We used computer vision to extract high resolution multiple land surface classes from the aerial photography which had a spatial resolution of 0.10m. Eight Land cover classes were identified and mapped including:
Buildings
Road & footpath
Vegetation (trees and shrubs)
Scrub
Grass (open space without trees and shrubs)
Water
Sand/Gravel/Bare Earth
Other impervious surfaces e.g. driveways, car parks
A supply of existing Roads and Buildings was provided by TCC with machine learning used for change detection in these classes.
The example below shows the imagery alongside the classified land cover map in an area that includes residential, industrial, parkland and coastal environment.
Python, Tensorflow and Keras were used to build neural network architectures to annotate, classify, segment and achieve object localization from the imagery. Our approach used Active Learning or ‘human in the loop’ computing – a form of supervised machine learning that requires only the most informative samples for training. This technique provides a pathway to rapidly create a highly specific dataset for training machine learning models whilst simultaneously training a model with this data.
For this project we used a specially designed software interface that uses iterative semi-supervised machine learning to optimize and minimize the amount of data needed to train industrial artificial neural network models.
Multiple inference cycles were run. Vectorisation and comprehensive post processing was then carried out. This included clipping, sliver detection, geometry size checks, vertex counts, criteria-based dissolve and eliminate tasks before full data re-assembly. Finally, a quality check and validation exercise was run to ensure all features were representative and topologically correct.

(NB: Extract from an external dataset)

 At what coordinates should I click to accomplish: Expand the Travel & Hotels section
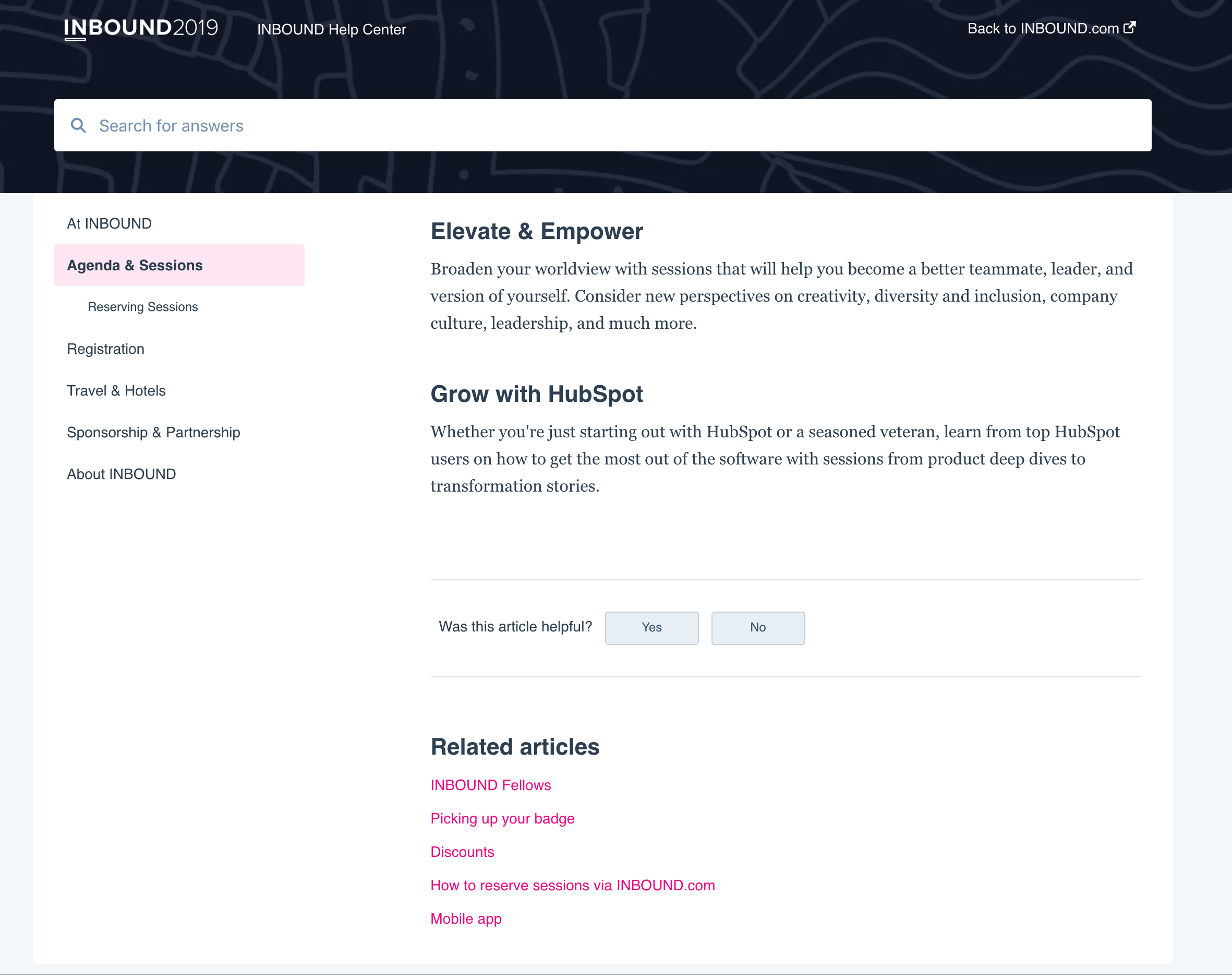tap(116, 390)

The models were then calibrated using a separate hold out set of ground truth data carefully selected and not used for training. A number of refinements were made to improve the definition in this quality control stage. Model accuracy was calculated using Absolute Accuracy, Precision, Recall and F1 scores.
Overall, the model results exceeded 90% for all eight land cover categories including up to 97% for some classes.

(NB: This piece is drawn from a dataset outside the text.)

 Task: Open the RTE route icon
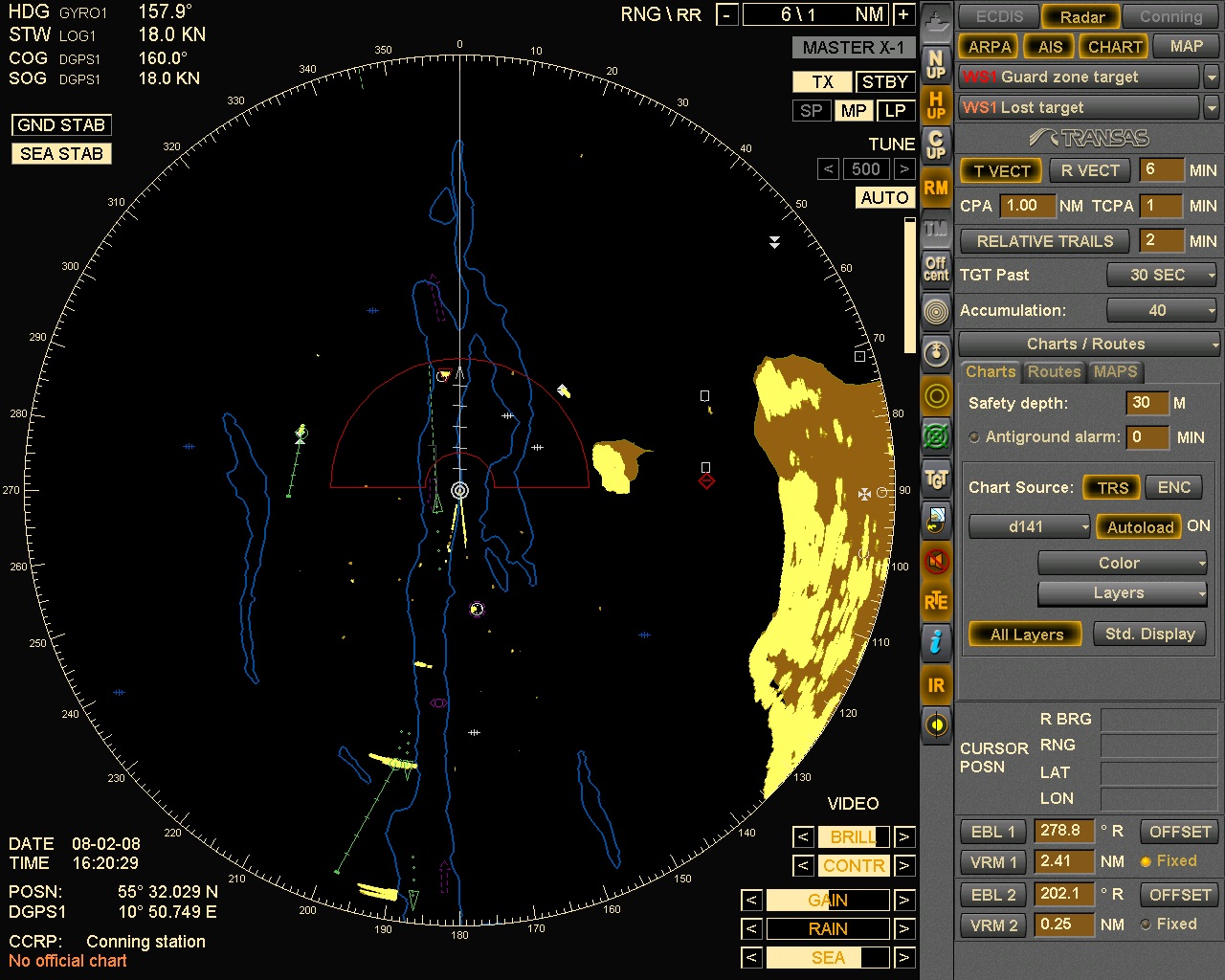[x=936, y=601]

In residential areas the model is at its optimum as the land cover is generally a mix of buildings, footpaths, roads, grass, vegetation, and other impervious surfaces e.g. concrete, driveways, patios etc. This finer detail is well described in this high resolution ortho-photography and our models.

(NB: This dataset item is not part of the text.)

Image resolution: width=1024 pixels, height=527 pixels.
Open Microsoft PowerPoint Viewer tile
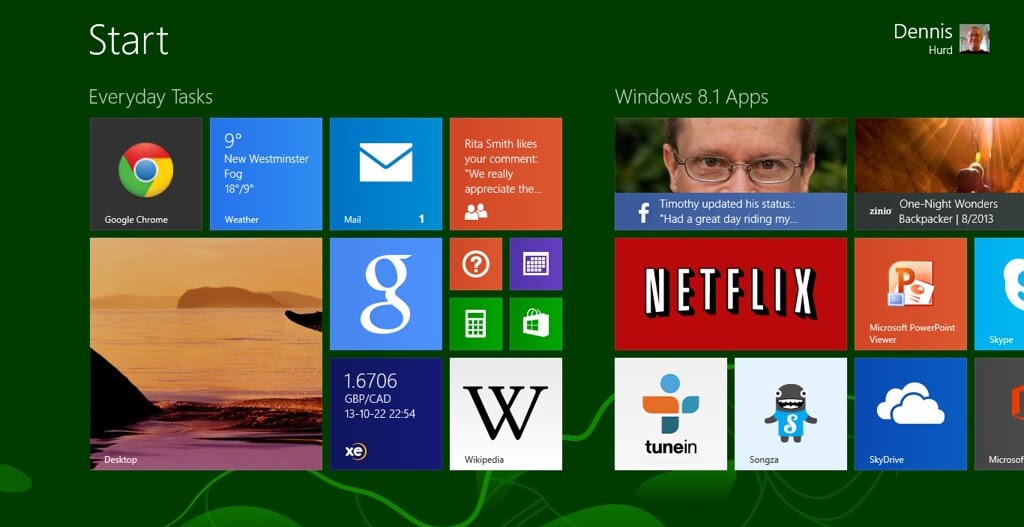(910, 294)
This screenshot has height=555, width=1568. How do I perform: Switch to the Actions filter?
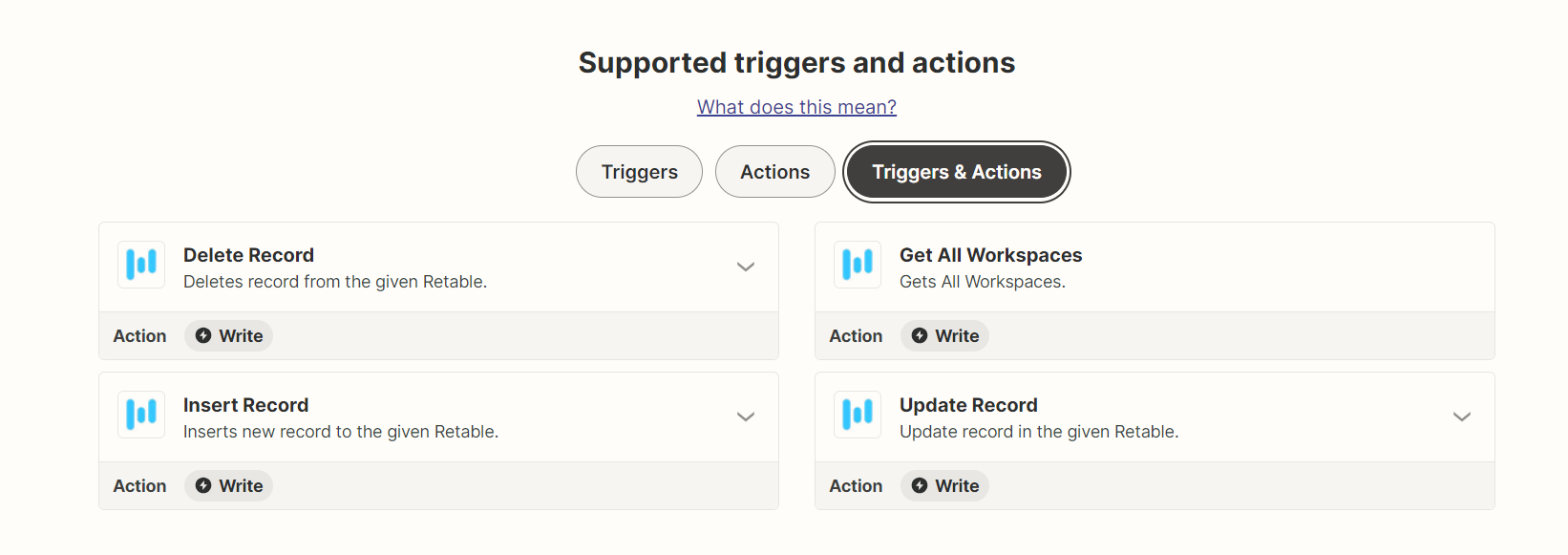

In coastal, rural, farmland and horticultural areas there tends to be more heterogeneity in the land cover with the consequence that smaller polygons are generated as the model attempts to describe everything on the surface. There is also a mixed surface response at this resolution across rural land such as in this example below where predominantly pasture (light green) is interspersed with vegetation (dark green). Earthworks for new sub-divisions, roadworks as well as the sandy beach are shown in yellow.
This work extended previous modelling we have done using urban ortho-photography. We were able to adapt the neural networks we have already built to this image data and multi-class output requirements using an optimum volume of hand captured features for training and ground truth.